The shortage can be tackled in part by utilizing a largely untapped resource according to Kirsten Wilson, president of Jack Cewe, a civil construction contractor working on the FortisBC Gas Line Upgrades project.
“The solution is to hire more women,” she says. “We need to prioritize hiring them, because they’re under-represented in the construction labour force.” Kirsten and her team are working hard to hire more women, but she says there are challenges that must be addressed head-on within the industry before their numbers will improve.
The biggest challenge facing women who enter the trades is the perception that they’ll experience a lack of support on the worksite, says Kirsten. She believes the key to improving worksite culture is through education.
“If you teach your current work force to treat each other with respect, it’s easier to retain new employees of diversity because they will be coming into a welcoming and respectful environment,” she says. “Employees need to know they’ll be supported by the company if they experience bullying and harassment.”
Many hiring managers tend to hire who they know, preventing women from getting their foot in the door. The fact is, women can do this work and you don’t need to be male to have a successful career in construction.Kirsten Wilson President, Jack Cewe
And before a woman can even start work on a construction site, she first needs to get hired.
Kirsten explains gender stereotypes can be common within the construction industry and are a major hurdle for women. “At every level in the industry, we need to counter the belief that work in the trades is for men only,” she says. “Many hiring managers tend to hire who they know, preventing women from getting their foot in the door.

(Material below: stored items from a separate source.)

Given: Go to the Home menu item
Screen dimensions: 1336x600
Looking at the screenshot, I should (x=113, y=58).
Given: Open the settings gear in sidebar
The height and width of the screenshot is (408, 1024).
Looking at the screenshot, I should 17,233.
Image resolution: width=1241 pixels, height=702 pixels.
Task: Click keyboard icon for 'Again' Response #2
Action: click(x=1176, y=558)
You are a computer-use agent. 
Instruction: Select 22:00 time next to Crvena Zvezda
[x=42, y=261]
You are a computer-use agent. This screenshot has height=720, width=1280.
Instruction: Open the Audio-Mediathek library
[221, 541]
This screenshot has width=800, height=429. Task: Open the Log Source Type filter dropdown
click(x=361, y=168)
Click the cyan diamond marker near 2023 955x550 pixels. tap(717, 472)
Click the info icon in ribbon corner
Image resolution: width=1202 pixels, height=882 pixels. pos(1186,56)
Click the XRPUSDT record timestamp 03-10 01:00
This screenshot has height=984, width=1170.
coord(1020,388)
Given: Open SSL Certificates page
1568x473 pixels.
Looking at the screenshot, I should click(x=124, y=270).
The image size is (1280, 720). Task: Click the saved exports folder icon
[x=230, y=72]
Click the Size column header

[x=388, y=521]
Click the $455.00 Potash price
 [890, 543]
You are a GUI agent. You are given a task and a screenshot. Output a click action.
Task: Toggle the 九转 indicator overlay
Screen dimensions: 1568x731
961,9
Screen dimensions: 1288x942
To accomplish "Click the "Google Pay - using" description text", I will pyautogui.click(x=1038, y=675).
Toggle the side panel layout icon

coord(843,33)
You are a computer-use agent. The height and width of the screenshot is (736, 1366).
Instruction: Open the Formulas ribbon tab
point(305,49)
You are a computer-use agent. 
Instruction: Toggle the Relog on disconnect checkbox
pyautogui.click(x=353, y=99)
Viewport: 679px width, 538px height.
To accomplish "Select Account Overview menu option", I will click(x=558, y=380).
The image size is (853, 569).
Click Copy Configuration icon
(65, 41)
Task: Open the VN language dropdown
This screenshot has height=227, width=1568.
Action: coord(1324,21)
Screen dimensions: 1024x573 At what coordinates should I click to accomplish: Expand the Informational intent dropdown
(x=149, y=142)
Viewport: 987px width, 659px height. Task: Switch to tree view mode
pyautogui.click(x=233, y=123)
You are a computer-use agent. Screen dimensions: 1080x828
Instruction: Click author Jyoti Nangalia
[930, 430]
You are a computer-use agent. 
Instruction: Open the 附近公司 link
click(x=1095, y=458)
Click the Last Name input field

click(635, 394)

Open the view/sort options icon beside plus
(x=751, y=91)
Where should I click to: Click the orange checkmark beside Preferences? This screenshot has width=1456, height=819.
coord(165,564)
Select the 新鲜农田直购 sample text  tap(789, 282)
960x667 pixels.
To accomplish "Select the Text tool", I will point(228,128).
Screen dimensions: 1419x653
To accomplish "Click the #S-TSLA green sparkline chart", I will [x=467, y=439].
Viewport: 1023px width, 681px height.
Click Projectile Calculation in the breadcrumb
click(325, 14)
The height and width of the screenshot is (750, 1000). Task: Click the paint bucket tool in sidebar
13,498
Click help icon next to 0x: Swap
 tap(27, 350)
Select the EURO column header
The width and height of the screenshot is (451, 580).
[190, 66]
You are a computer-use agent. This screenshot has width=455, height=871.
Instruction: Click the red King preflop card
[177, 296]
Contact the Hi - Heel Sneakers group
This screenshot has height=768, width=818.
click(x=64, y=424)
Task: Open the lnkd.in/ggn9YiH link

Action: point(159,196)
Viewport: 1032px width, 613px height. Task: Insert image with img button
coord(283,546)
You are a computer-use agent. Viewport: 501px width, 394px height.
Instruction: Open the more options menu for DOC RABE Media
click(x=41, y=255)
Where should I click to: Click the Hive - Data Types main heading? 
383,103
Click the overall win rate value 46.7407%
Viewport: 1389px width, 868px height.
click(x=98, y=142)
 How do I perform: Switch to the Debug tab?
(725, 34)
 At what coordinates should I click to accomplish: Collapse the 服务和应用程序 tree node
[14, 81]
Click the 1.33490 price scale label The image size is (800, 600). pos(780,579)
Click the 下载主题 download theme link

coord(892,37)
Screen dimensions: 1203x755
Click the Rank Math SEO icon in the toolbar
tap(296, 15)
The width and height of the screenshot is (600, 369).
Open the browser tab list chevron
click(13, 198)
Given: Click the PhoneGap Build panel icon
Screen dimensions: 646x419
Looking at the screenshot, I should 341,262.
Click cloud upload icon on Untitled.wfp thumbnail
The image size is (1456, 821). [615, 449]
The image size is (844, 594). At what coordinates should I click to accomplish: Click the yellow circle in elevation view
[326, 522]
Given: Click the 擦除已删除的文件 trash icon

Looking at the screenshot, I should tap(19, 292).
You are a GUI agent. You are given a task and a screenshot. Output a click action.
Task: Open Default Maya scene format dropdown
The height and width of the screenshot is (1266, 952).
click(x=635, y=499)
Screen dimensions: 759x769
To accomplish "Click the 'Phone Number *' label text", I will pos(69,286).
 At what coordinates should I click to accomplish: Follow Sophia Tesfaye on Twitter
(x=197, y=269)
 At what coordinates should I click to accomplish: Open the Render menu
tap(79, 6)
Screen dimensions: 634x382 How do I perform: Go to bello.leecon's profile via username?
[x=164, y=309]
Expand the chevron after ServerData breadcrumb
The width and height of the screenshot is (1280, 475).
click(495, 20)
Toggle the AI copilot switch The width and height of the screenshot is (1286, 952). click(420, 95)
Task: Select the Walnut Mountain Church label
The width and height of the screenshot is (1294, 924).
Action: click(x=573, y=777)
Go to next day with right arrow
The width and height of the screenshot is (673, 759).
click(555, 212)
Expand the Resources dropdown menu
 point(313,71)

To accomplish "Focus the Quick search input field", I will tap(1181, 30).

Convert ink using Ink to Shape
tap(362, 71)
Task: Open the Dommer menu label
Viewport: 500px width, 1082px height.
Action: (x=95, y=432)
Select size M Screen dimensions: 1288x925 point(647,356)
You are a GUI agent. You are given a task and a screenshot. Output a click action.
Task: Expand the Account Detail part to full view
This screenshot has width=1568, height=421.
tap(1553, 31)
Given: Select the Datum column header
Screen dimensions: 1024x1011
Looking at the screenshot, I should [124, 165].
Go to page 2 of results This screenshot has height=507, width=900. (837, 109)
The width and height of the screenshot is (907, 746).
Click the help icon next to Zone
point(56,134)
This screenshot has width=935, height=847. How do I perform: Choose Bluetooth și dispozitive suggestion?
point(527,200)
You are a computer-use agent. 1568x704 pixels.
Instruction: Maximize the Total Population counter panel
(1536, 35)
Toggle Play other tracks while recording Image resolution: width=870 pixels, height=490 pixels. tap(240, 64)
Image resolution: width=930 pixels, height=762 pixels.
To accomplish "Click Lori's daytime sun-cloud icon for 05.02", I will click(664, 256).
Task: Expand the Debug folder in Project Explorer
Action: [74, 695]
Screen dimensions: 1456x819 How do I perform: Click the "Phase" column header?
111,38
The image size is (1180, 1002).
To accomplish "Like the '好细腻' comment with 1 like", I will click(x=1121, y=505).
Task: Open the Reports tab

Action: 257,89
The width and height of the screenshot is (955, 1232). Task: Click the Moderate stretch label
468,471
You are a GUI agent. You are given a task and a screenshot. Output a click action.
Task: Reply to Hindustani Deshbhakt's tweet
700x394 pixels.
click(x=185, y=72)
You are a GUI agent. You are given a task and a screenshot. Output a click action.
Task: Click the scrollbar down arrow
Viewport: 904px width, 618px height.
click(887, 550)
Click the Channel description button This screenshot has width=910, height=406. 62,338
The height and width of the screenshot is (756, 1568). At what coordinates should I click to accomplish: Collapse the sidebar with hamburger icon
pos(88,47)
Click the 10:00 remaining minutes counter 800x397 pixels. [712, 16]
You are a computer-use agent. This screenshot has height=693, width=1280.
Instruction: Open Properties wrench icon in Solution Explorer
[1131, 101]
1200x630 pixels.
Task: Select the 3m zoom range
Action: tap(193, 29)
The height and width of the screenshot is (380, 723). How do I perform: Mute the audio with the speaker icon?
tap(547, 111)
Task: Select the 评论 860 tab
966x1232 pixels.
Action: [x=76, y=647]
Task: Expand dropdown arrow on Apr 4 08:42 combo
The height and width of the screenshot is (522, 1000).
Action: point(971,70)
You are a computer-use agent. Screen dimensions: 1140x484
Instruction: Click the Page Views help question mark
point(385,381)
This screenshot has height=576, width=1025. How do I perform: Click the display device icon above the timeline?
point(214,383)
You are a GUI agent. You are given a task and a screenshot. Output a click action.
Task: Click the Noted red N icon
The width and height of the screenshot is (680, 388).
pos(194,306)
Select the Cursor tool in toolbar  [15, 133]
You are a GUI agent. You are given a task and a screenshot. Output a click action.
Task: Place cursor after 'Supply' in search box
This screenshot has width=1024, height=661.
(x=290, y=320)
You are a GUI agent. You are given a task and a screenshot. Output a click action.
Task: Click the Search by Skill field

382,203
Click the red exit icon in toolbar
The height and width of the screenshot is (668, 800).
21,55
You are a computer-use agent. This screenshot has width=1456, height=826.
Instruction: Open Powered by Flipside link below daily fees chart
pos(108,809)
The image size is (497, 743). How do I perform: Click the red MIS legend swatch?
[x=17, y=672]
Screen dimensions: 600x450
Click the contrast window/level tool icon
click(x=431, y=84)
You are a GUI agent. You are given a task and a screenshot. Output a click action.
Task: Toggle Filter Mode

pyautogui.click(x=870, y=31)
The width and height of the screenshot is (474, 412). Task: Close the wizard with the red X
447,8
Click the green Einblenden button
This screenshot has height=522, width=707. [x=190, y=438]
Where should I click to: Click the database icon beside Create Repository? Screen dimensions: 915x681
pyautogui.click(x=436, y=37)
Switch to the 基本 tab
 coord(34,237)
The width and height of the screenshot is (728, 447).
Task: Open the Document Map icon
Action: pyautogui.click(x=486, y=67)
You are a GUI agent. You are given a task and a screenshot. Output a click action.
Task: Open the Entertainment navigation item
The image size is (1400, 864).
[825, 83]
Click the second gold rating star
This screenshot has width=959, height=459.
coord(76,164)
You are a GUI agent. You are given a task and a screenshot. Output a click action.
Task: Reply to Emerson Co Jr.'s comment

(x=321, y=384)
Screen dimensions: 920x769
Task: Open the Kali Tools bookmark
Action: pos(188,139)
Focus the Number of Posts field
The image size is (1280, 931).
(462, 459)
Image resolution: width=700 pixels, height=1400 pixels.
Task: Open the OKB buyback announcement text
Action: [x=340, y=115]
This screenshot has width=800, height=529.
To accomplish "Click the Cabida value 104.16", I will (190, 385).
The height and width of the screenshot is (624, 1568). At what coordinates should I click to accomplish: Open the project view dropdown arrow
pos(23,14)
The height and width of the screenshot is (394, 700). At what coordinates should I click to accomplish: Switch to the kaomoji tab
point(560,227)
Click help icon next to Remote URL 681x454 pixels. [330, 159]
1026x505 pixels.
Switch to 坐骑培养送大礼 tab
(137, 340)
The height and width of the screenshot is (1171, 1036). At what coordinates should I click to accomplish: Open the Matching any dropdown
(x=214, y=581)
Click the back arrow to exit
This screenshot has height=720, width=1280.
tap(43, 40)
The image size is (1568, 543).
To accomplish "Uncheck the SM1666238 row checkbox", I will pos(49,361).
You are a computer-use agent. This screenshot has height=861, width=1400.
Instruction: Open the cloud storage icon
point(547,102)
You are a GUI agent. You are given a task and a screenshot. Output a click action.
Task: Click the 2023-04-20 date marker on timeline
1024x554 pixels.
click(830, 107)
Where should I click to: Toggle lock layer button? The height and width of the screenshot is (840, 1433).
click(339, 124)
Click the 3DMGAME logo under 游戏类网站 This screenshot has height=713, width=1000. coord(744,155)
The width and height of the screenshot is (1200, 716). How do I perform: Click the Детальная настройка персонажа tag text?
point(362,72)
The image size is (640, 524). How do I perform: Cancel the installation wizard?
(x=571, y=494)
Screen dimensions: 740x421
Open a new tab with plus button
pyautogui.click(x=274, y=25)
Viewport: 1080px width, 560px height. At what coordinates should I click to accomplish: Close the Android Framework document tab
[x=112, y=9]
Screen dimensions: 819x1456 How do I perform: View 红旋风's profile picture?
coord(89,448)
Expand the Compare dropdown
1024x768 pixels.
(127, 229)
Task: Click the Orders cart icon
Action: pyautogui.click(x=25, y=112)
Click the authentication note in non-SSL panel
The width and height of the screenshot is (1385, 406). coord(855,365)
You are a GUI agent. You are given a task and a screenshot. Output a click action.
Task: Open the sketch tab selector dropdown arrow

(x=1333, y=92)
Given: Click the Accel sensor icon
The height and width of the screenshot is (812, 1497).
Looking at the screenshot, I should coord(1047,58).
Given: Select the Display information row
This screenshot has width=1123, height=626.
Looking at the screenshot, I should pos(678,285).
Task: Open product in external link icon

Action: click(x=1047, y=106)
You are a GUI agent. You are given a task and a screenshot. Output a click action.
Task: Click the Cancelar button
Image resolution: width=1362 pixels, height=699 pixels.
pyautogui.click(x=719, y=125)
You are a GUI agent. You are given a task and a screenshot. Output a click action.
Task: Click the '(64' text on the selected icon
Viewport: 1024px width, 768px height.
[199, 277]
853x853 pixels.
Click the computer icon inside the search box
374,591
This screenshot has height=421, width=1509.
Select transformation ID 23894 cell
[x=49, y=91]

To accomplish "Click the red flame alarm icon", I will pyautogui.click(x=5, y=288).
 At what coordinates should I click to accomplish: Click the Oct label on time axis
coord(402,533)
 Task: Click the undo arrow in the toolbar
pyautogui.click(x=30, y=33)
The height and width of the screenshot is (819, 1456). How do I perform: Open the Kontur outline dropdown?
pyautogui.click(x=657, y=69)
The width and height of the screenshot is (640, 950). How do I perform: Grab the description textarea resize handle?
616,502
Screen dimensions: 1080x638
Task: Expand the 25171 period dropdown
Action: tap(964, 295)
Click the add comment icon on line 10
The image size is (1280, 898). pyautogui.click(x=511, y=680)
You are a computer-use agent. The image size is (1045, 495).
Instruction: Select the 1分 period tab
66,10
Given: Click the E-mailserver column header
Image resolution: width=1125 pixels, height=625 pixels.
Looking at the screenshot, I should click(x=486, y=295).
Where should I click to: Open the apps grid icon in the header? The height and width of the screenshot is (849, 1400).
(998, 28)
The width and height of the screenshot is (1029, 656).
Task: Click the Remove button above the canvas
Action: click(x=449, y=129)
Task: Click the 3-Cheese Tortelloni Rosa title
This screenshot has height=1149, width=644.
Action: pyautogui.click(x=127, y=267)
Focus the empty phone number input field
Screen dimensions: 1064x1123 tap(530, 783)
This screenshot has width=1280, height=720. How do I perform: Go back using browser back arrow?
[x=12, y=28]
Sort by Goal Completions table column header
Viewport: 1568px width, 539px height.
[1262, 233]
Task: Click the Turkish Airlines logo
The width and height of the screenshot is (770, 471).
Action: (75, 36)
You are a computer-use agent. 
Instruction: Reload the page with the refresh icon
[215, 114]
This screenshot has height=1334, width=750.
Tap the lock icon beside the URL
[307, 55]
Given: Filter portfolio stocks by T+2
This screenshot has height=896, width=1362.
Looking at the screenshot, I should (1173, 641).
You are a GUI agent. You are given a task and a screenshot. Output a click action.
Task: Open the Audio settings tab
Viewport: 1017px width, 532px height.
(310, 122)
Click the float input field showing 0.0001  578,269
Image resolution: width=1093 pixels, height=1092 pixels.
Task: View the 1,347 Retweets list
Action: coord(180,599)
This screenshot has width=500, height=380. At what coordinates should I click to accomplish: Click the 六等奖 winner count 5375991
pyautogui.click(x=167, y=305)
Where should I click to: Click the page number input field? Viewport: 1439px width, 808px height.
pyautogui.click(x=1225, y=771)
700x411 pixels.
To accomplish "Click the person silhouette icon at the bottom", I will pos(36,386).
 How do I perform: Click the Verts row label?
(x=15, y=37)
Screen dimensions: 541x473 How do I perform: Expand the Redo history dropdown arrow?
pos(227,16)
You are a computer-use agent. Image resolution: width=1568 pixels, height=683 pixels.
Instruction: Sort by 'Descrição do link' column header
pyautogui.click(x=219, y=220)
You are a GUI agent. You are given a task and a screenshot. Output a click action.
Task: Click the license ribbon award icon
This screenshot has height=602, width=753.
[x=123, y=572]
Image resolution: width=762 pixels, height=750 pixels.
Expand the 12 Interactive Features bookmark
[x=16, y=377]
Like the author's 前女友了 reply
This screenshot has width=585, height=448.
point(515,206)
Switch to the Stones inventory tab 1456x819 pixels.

The fact is, women can do this work and you don’t need to be male to have a successful career in construction.”
Melanie Kilpatrick, a FortisBC project director who also led the FortisBC Gas Line Upgrades project for five years, knows first-hand what it’s like to be a woman working in a male-dominated profession.
Project managers on major construction projects have traditionally been men, but Melanie says FortisBC recognizes what’s truly important. “Having the skills, knowledge and experience to do the job is what matters,” she says. “FortisBC has always been good at recognizing expertise and providing opportunities to those who are suited for them.”
In 2018, women represented just 12 per cent of the labour force in B.C.’s construction and maintenance industry, and less than 4 per cent of those workers were employed in direct on-site project construction.
Within the same timeframe, approximately 10 per cent of the full time construction jobs on the FortisBC Gas Line Upgrades were held by women—a number FortisBC is working to increase. Fostering an inclusive and diverse workforce is a company-wide priority for FortisBC, not only because it’s the right thing to do, but for the benefits we believe it can bring the company.
Four of the women who worked on the project were employed by Jack Cewe—including B.C.’s first female paving foreman. Kirsten says the potential for women to work in the trades is endless, but first we have to find them and convince them that the construction industry is supportive of them.
"As employers and business leaders, we need to take ownership of the lack of women in these jobs,” she says. “And we need to bring male workers and managers into the conversation. Without men, we’ll never fix this problem."